DATA FOR THIS TASK »
*** Begin section ***

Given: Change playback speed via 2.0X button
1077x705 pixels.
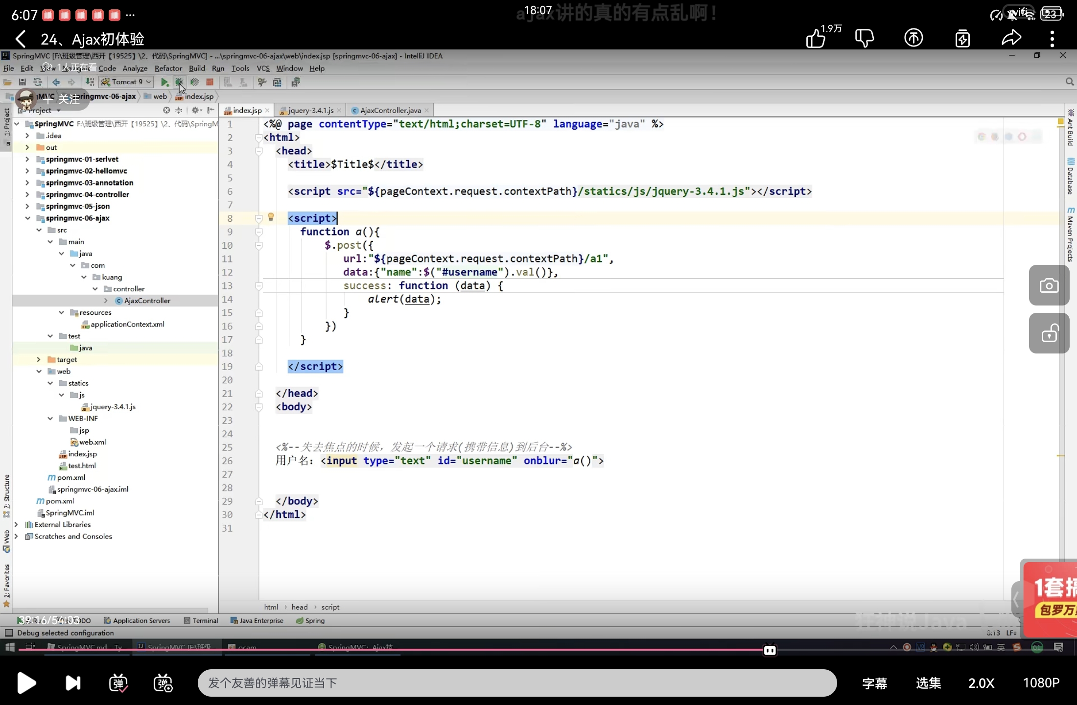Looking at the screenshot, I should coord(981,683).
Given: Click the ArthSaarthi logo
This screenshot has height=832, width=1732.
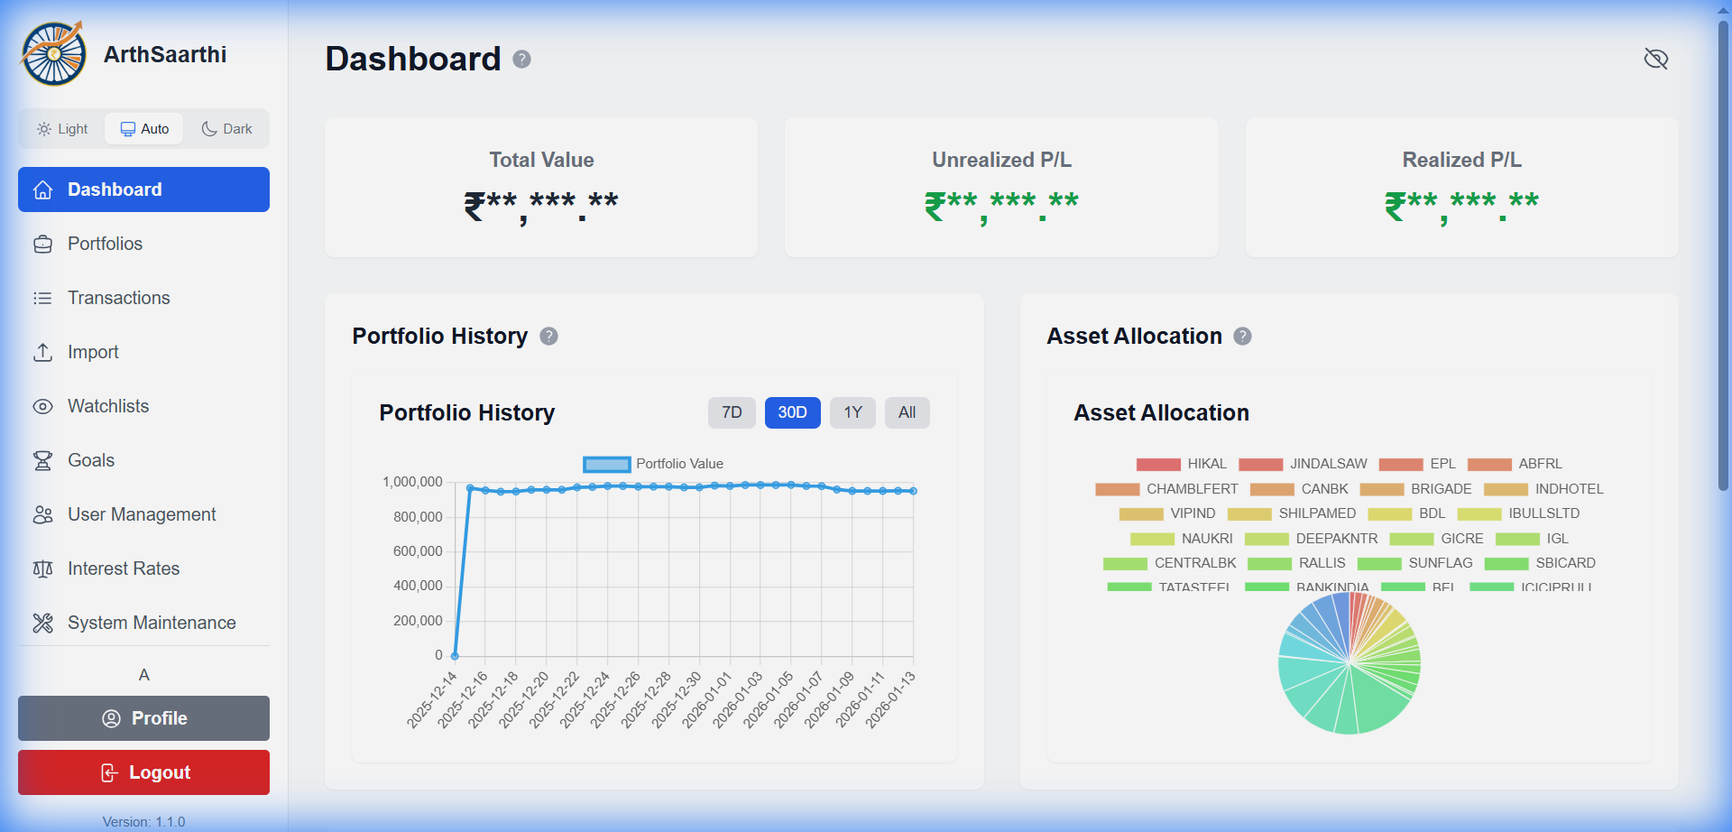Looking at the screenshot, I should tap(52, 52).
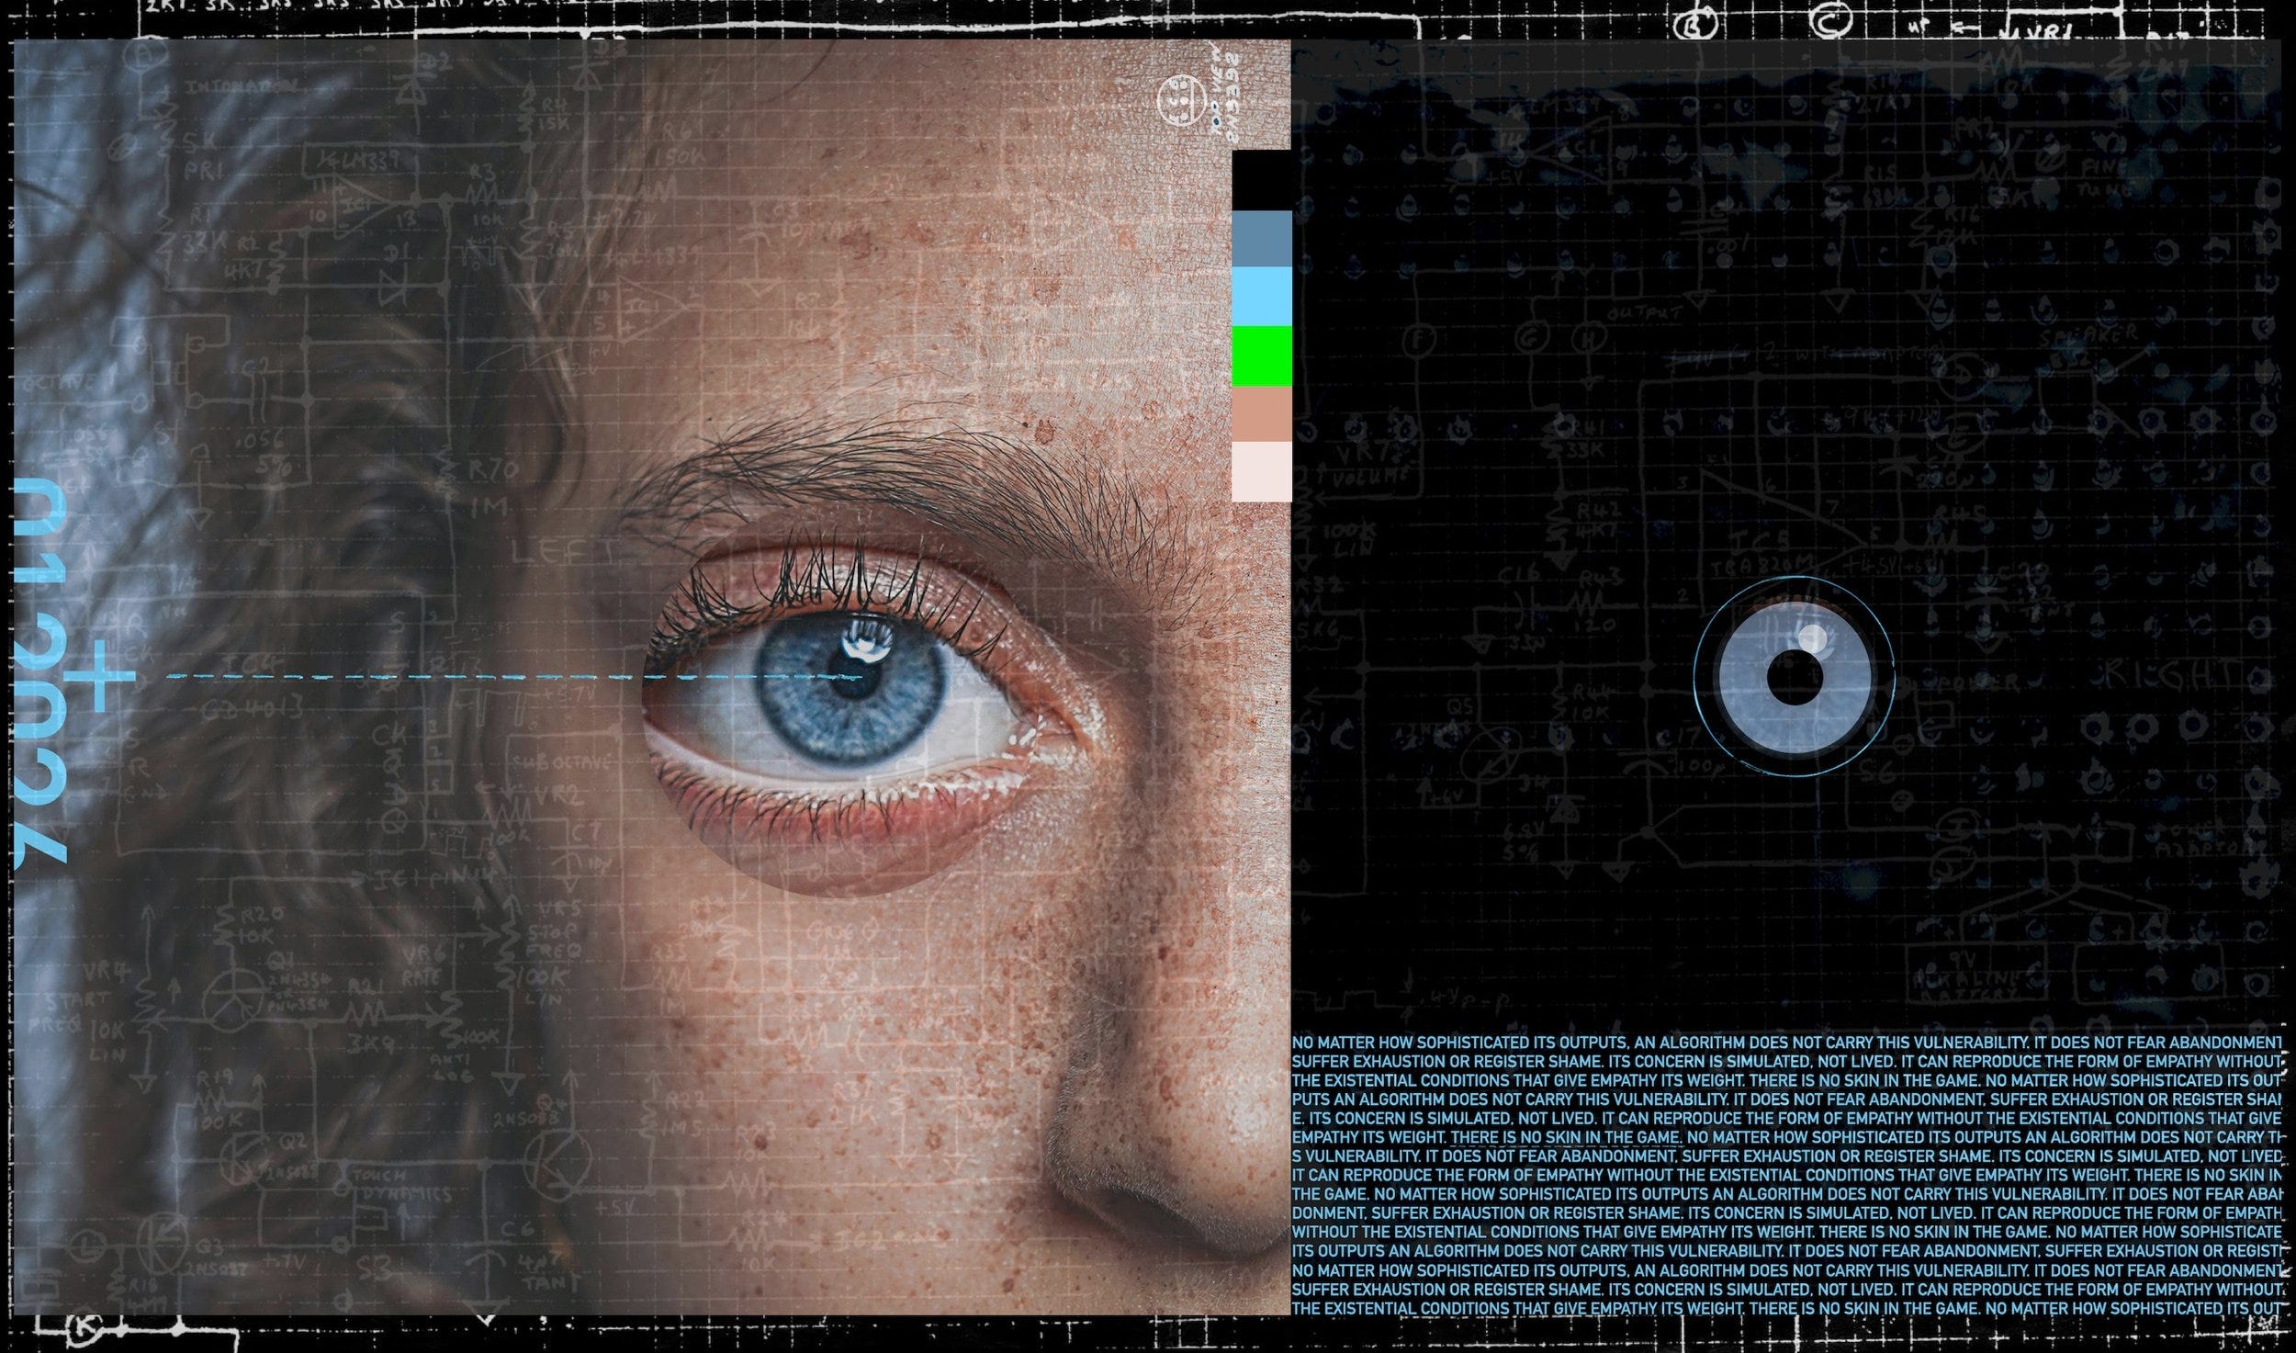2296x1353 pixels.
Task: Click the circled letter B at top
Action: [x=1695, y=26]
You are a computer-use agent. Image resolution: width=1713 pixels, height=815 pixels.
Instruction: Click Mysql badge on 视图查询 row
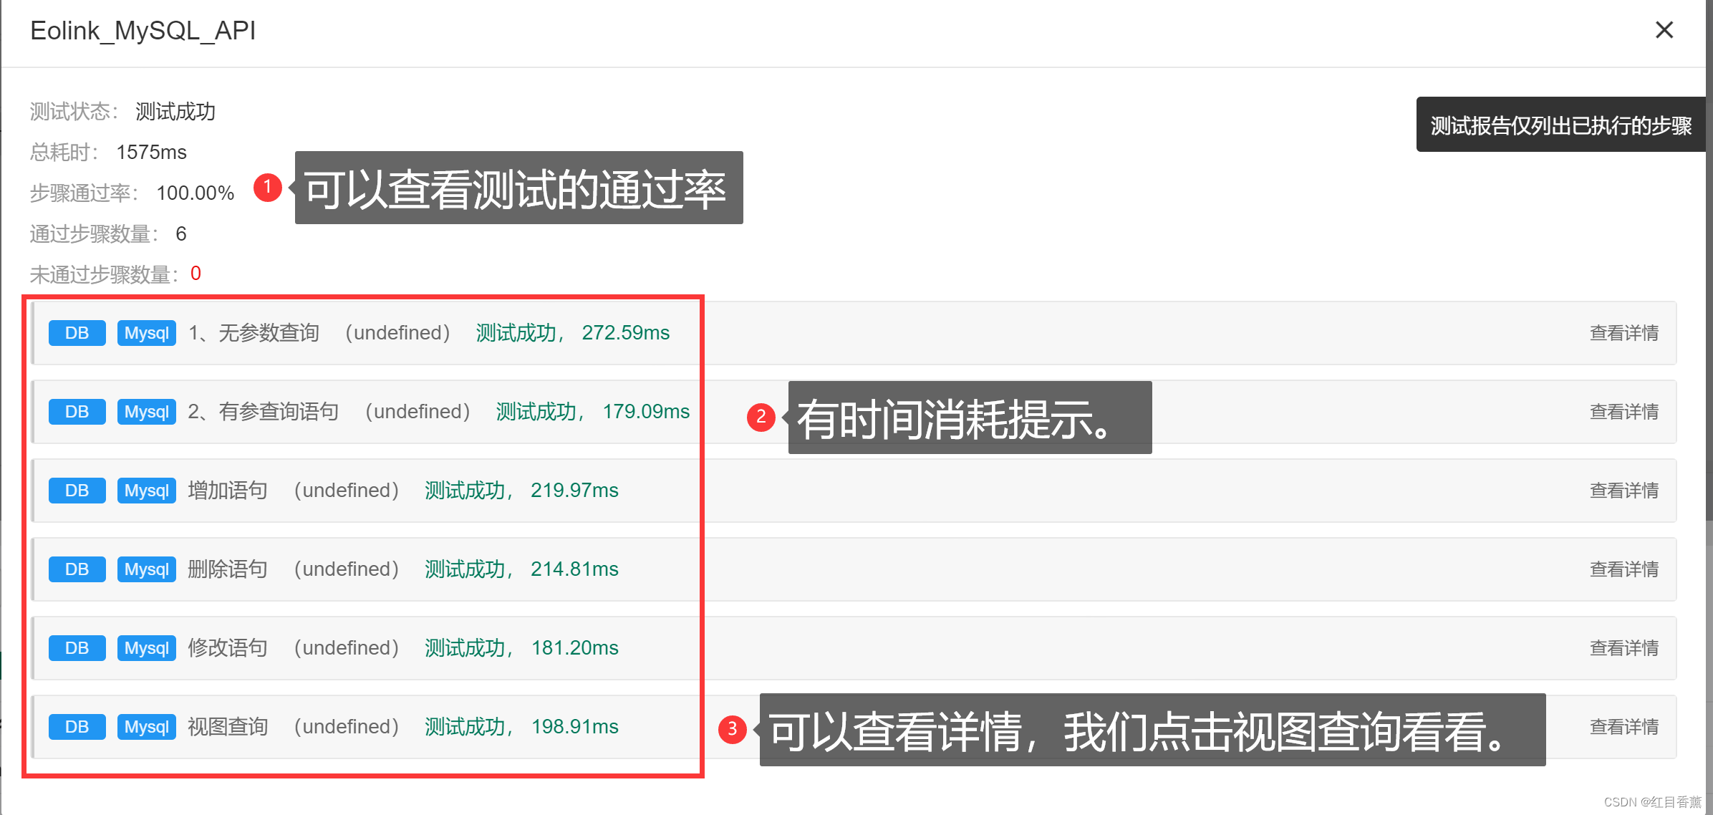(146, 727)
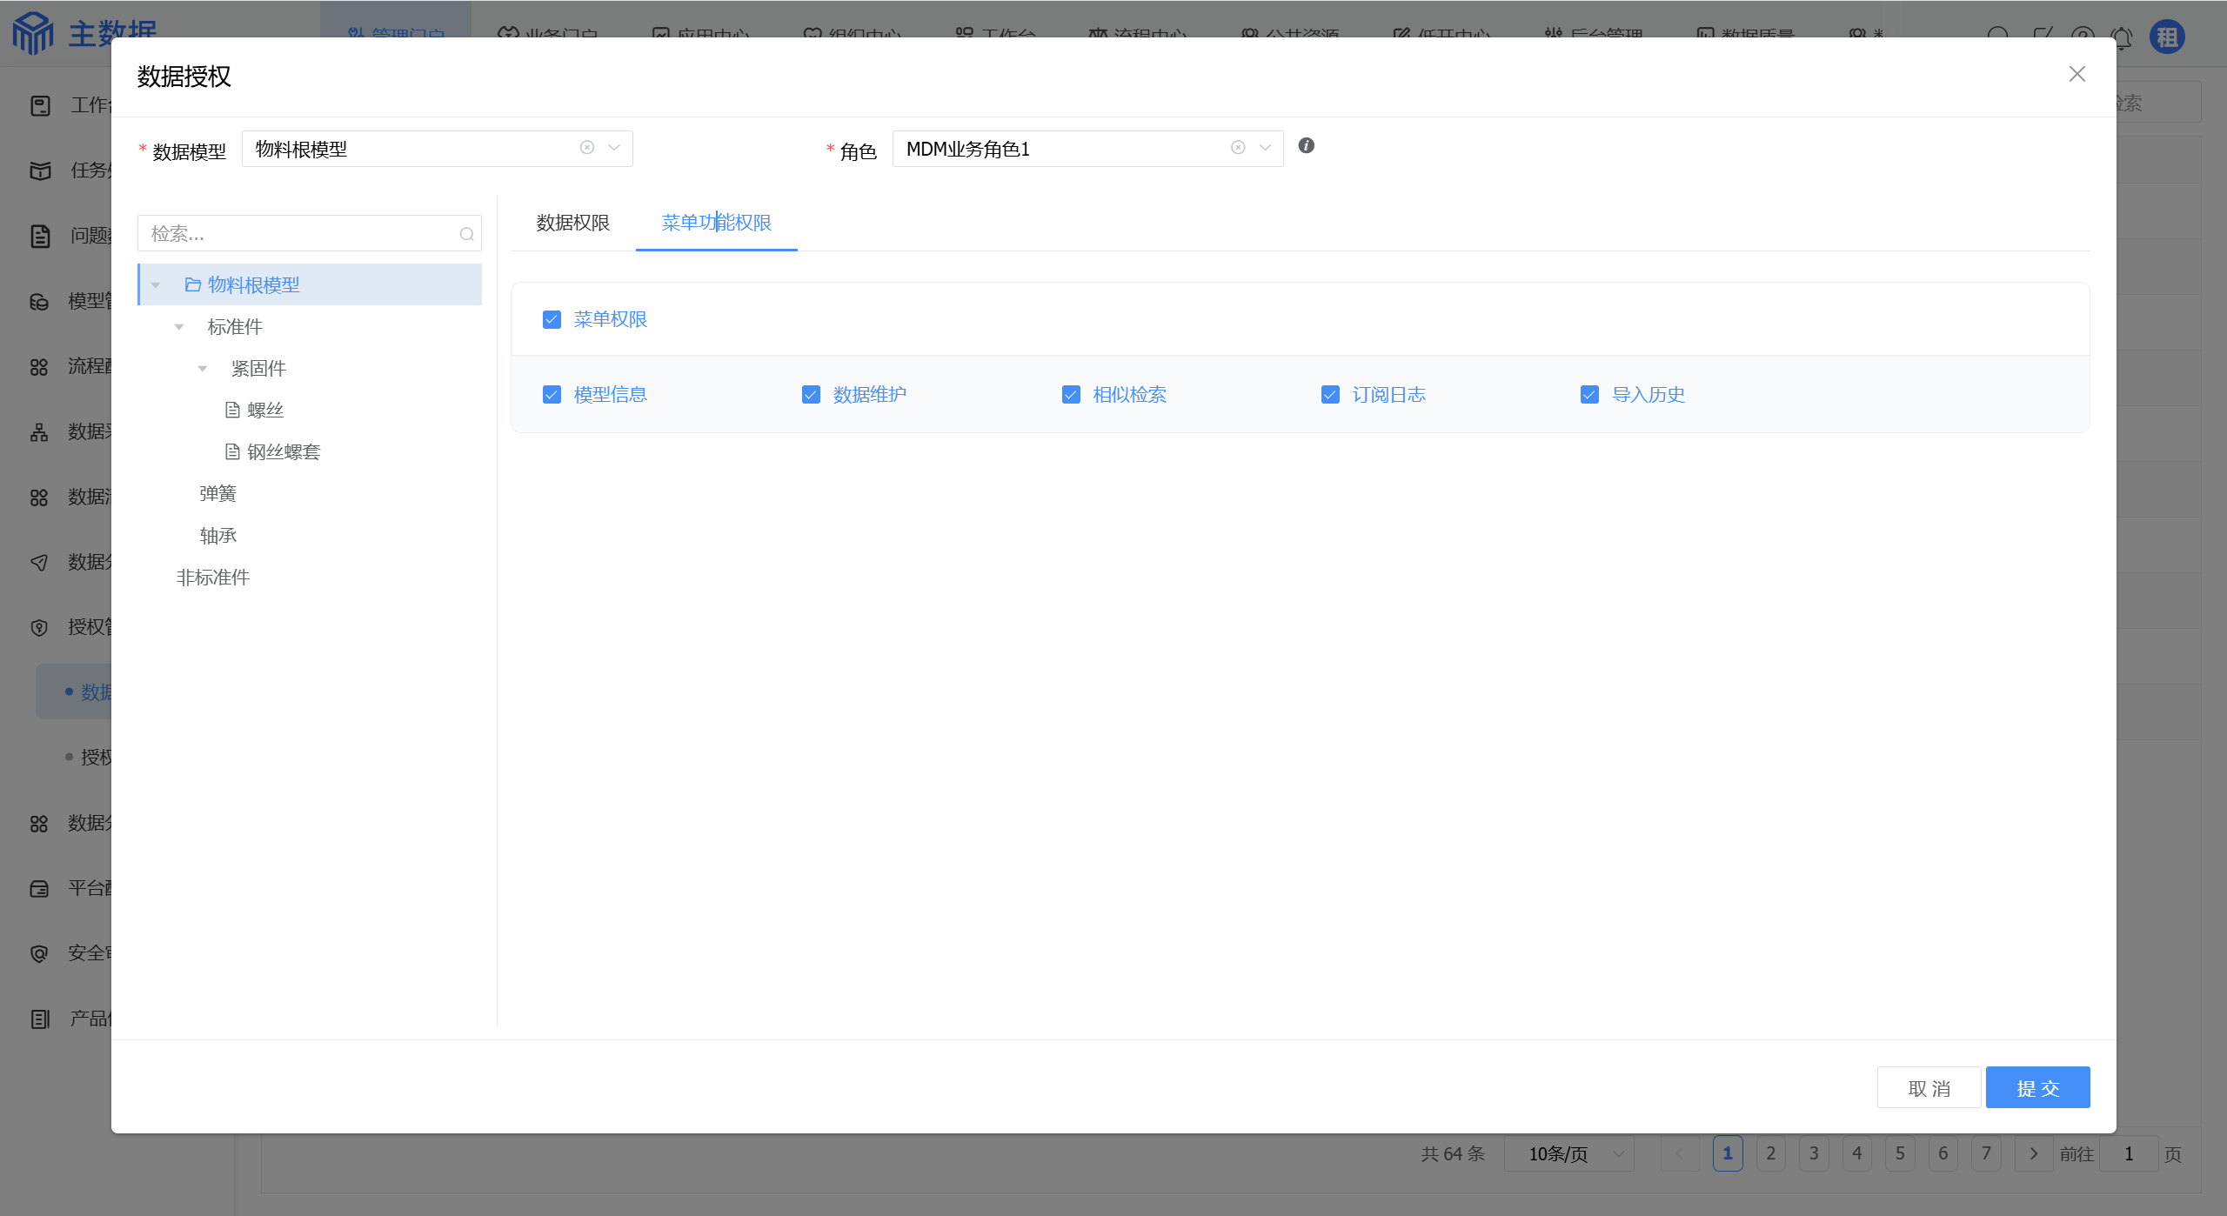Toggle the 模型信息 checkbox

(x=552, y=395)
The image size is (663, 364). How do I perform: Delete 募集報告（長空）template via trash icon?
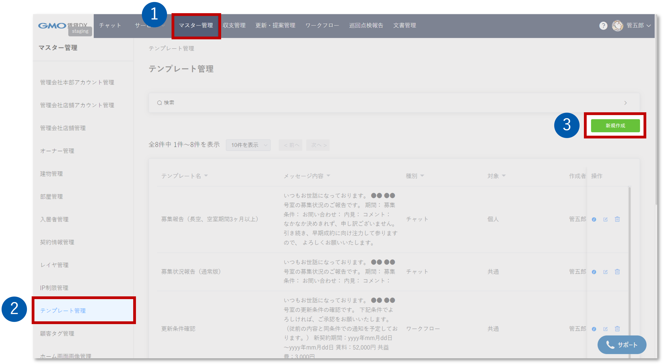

*** End section ***

WHAT YOU SHOULD DO »
The exact lines from the one containing "You are a computer-use" through the end of the data are to be copied, with both ends kept and pictures left out.

WRITTEN SOLUTION »
You are a computer-use agent. Image resolution: width=1713 pixels, height=815 pixels.
Instruction: Click Mysql badge on 视图查询 row
(146, 727)
Toggle the 模型信息 checkbox

(x=552, y=395)
The image size is (663, 364). How do I perform: Delete 募集報告（長空）template via trash icon?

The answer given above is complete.